Object distance measurement plays a vital role in the acquisition of objects’ depth information that 
complements the classic 2D visual perception used for robotic and autonomous systems applications. However, 
brief literature on distance estimation is presented in this section. Zhou et al. [12] used a monocular vision 
method to find the position and orientation of the object at a distance of 5 m. The relative translation and 
rotation values of X, Y, and Z directions were obtained through an unconstrained linear equation of rotation 
and translation matrix R, T and were computed using the inverse least-square method. Krishnan et al. [13] 
proposed a method of complex log mapping to measure the distance between the camera and the object’s 
surface with an arbitrary pattern. The method is based on the use of two images taken at two different camera 
positions that are known while moving the camera along its optical axis. The distance of the object to the 
camera is therefore estimated by computing the ratio between the sizes of the object projected on the two 
images. 

Chang et al. [14] proposed an efficient neural network method for achieving self-localization by a 
humanoid robot. Yang and Cao [15] also proposed a 6D pose estimation of an object using the Levenberg- 
Marquardt algorithm to refine the result of the decomposed homography matrix. Zhang et al. [16] proposed a 
method of estimating the localization of an object that is based on perspective transformation. Their method 
was presented in three stages. The first stage dealt with the calibration of the camera to calibrate the intrinsic 
parameters. The second constituted a model for computing the object’s distance through perspective 
transformation by mapping the 3D points in the real world to the 2D image of a pinhole camera. The third 
stage, which is the measurement of the absolute distance between the camera and the target object, was 
achieved through the geometry formed from the perspective projections. 

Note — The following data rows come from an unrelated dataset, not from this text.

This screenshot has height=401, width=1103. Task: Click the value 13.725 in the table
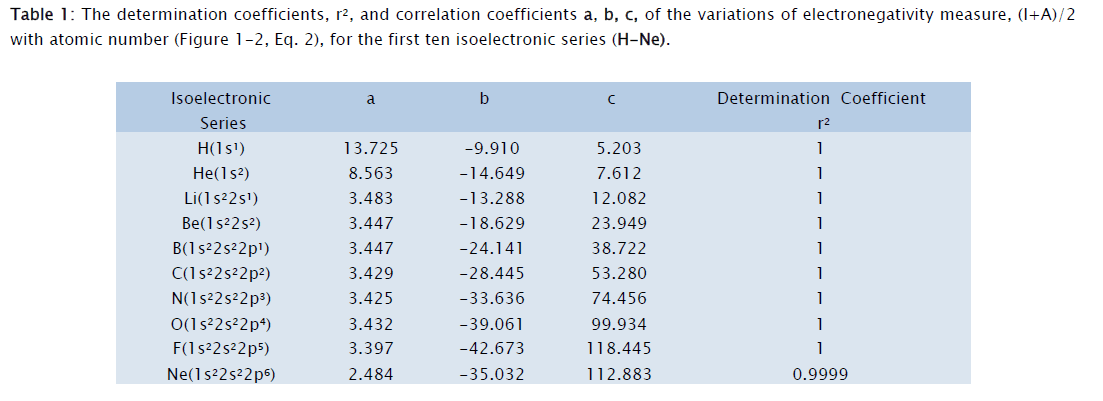point(371,148)
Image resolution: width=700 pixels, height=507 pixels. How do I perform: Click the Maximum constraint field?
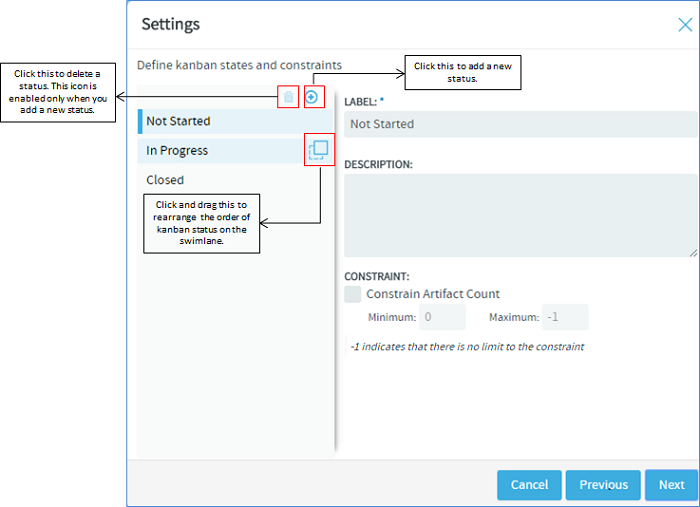pyautogui.click(x=565, y=317)
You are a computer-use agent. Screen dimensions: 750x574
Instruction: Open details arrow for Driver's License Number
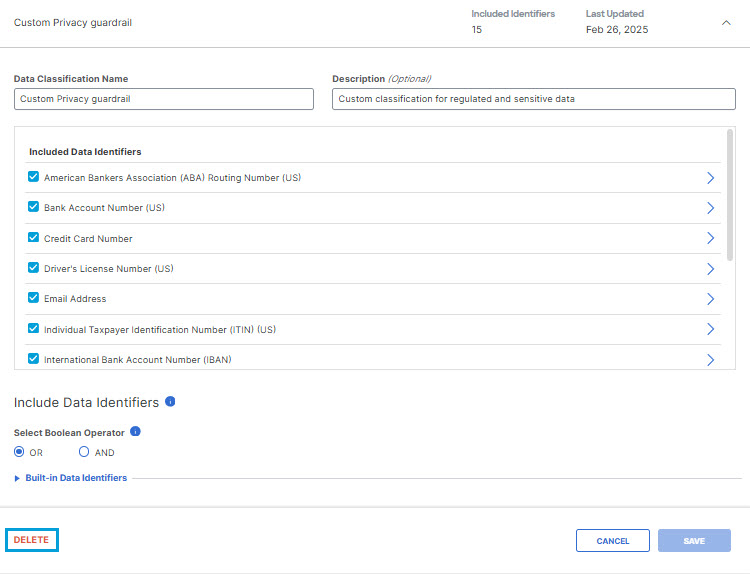click(710, 269)
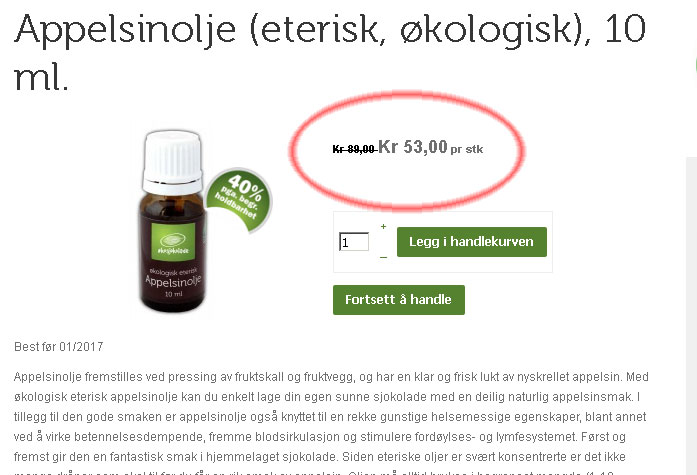Click the quantity input field
Viewport: 697px width, 475px height.
tap(354, 242)
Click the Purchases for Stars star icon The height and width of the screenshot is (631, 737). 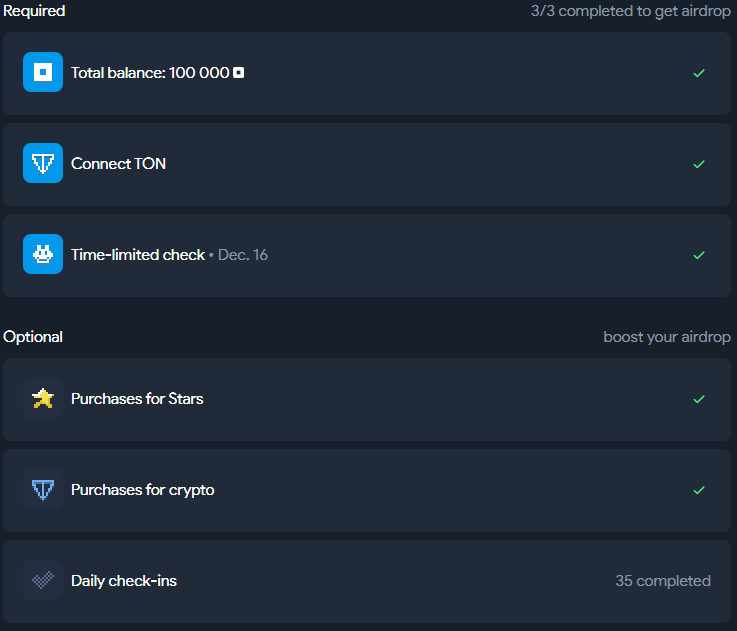43,398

Muslikhin et al. [17] used a machine learning algorithm to classify the positions of the object in the 
image of the mono camera and then used the k-nearest neighbors (k-NN) approach to find the nearest point of 
the centroids to the closest class. Bui et al. [18] proposed the use of a single camera with a triangulation method 
to measure the distance of an object indirectly. The method is such that the distance to the object is determined 
based on one known angle and two sides of a triangle. Zheng et al. [19] presented a method of measuring an 
object's distance by a monocular vision camera on a mobile robot. However, the distance between the mobile 
robot and the target object was determined based on the sub-pixel image processing, mapping, and path 
planning method. Zhu and Fang [20] initially proposed to address the distance estimation problem with a deep- 
learning-based method by predicting directly the distance of a given object on red, green, and blue (RGB) 
images without the use of intrinsic parameters of the camera. They further enhanced the model with a key point 
regressor in which a projection loss was defined to estimate the distance of objects close to the monocular 
camera while facilitating the training and evaluation tasks with extended KITTI and nuScenes (mini) datasets 
of specified objects’ distances. 

Vajgl et al. [21] presented a Dist-YOLO method that is based on YOLO architecture in which the 
original loss function is updated to estimate the absolute distance of an object using the information from the 
monocular camera. Most of the methods used for estimating the object’s distance in the literature are 
computationally intensive but, in this paper, a monovision camera was used to obtain a set of image-based data 
with the measured distances of the object and was computed by using a curve fitting technique to derive a non- 
linear function for estimating the object’s distance. 


3. METHOD 

To determine the distance of the object from the camera, which is the depth information, a single 
Pixy2 camera was used in this study. The Pixy2 camera is a vision sensor with an embedded image processor 
that can process captured RGB images and segment them to recognize objects of different colors while using 
its built-in color-based filtering algorithm called the color-connected components (CCC). As it has the 
capability of tracking up to seven different colors, which are red, blue, green, yellow, orange, cyan, and violet, 
it also has the functionality of tracking the object’s position in the image in two dimensions The front and back 
of the views of the Pixy2 camera is shown in Figure 1. 

Though the Pixy2 camera can perform other functions such as line tracking and barcode reading [22], 
in this study, it will be used to train a specific object with a single color positioned at a sequential distance from 
the camera to acquire a dataset for determining the object’s distance.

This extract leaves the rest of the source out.